ASCE members have helped make the Project BUILD program at the High Plains Library District near Denver a huge success.

Libraries aren’t likely the first venues you think of when you consider civil engineering outreach.

But maybe they should be.

Project BUILD proves that civil engineers and libraries can forge a powerful partnership.

“This is the first time that we have partnered with the library system. It wasn’t something that I had considered before,” said Justine Rose, EIT, A.M.ASCE, an engineer for AECOM in Cleveland, secretary for ASCE’s Cleveland Section, and co-lead (with Nick Heim, A.M.ASCE) of a

recent Project BUILD outreach effort in the Cuyahoga County Public Library.

“But when I read the description, it was like, ‘Yeah, brilliant! That absolutely makes sense.’”

Project BUILD – “Building Using an Interactive Learning Design” – is a National Science Foundation–funded program that pairs volunteer engineers with public libraries to conduct engineering activities with students in grades 2-5.

ASCE has organized six Project BUILD partnerships around the United States that meet one Saturday a month for four months. Rose has been blown away by the partnership with her library, praising library officials for handling all of the logistics, from providing materials to securing learning spaces to promoting the events to their regular library audience.

“It lets us focus more on the programs themselves, figuring out how best to talk to kids about engineering and putting together fun activities,” Rose said.

Those fun activities include several developed for the ASCE giant-screen film Dream Big: Engineering Our World, each emphasizing the engineering design process.

Students engineer “squishy circuits” during a Project BUILD activity in Florida.
“I think a lot of times kids are afraid of failing,” Rose said. “We want to tell them, ‘Hey, that’s OK if it doesn’t work the first time.’ We talk about their design and then let them try again and see if they can improve it.”


Project BUILD has also allowed ASCE to gather data evaluating its effectiveness.
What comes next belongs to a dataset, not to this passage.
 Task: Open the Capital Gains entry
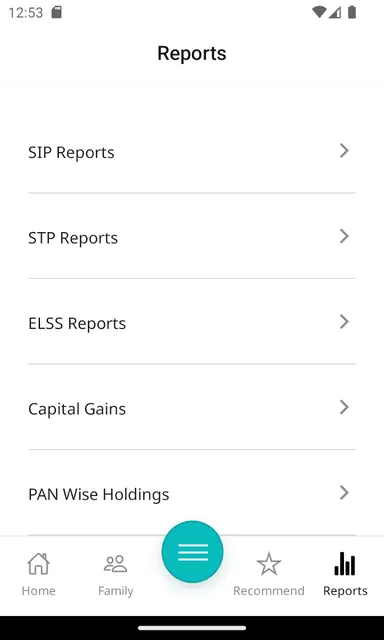coord(192,407)
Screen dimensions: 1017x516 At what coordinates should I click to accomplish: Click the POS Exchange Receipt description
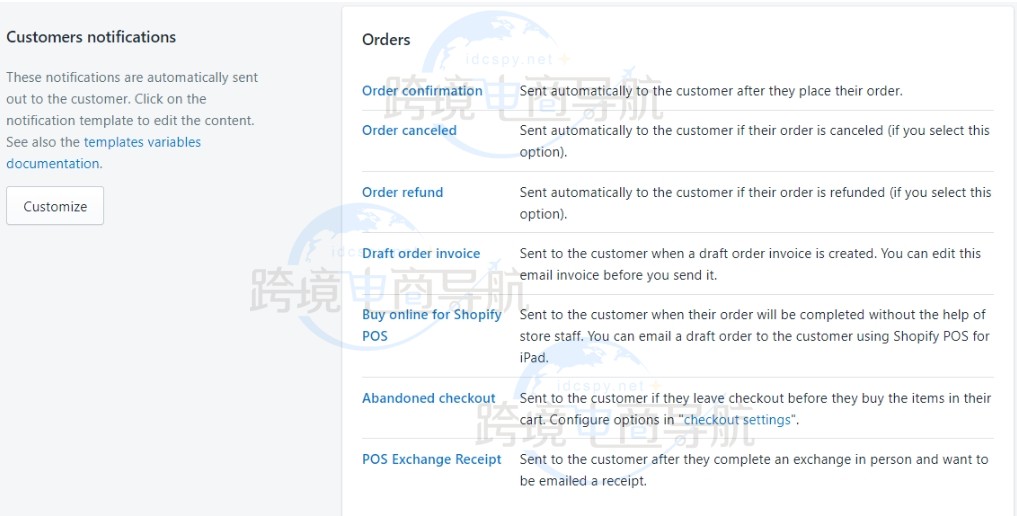(x=754, y=470)
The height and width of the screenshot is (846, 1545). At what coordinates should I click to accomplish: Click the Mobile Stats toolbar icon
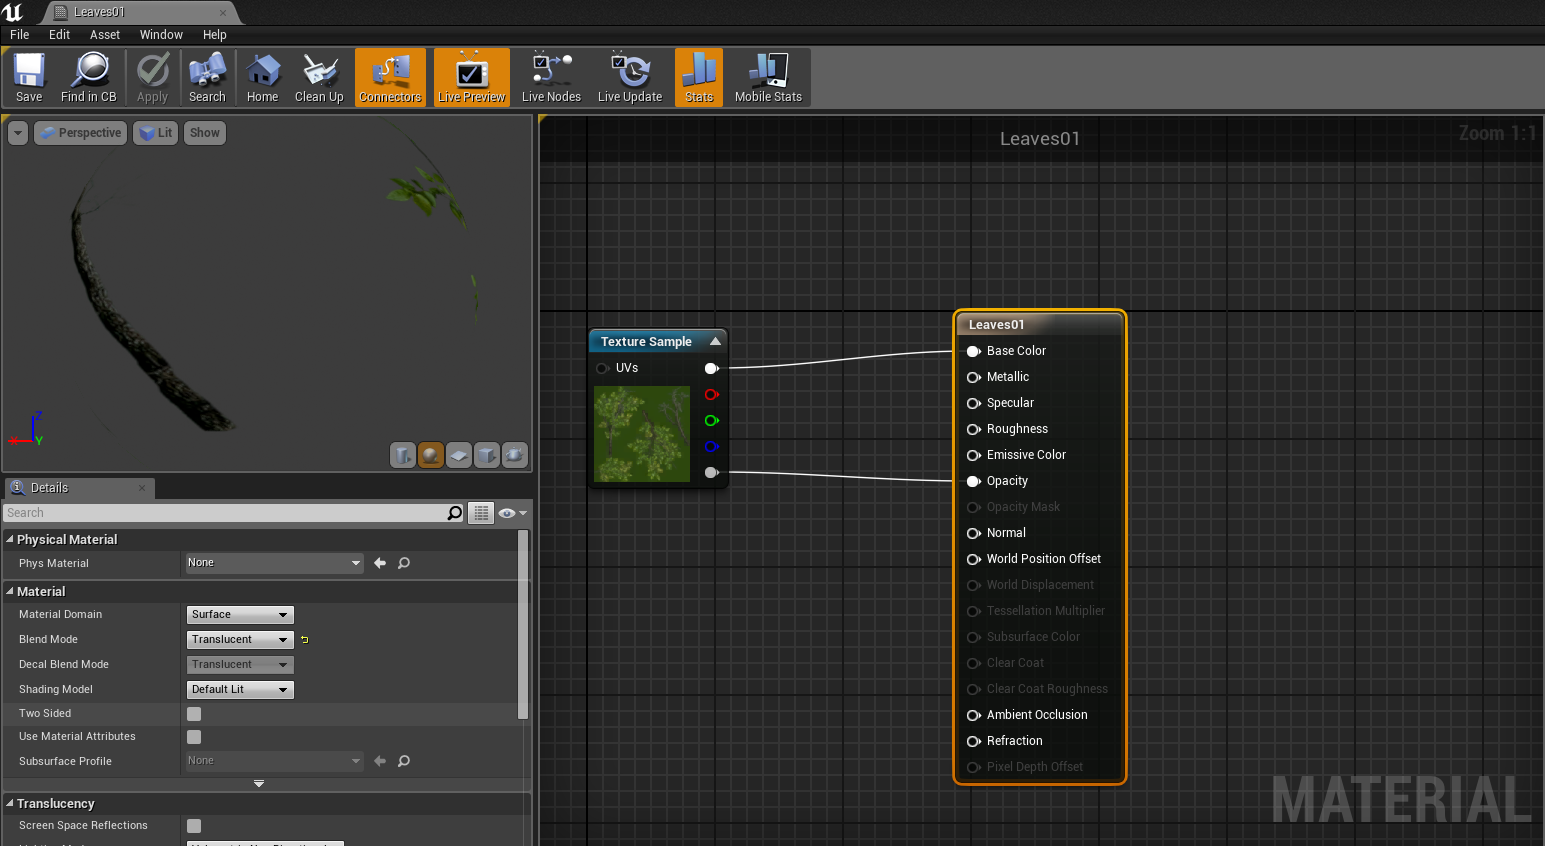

The numbers are encouraging, with 85 percent of ASCE-member Project BUILD volunteers saying they were confident in their ability to co-facilitate an engineering outreach programming
after experiencing the four-month program, as compared with just 31 percent of respondents before the series.

Cleveland’s Project BUILD wrapped a successful 2018 campaign last December, with plans for another four-month series this fall.

“I think kids are getting a lot of science programming, but they don’t necessarily hear a lot about what engineers do and the wide variety of things you can do as a civil engineer,” Rose said. “There are so many different kinds of projects you can work on and things you can be interested in as a civil engineer. I think that’s something that’s very important to impart.

“It’s been great. At the end of the day, the kids designed something, they had fun, and they’ll remember that they did engineering.”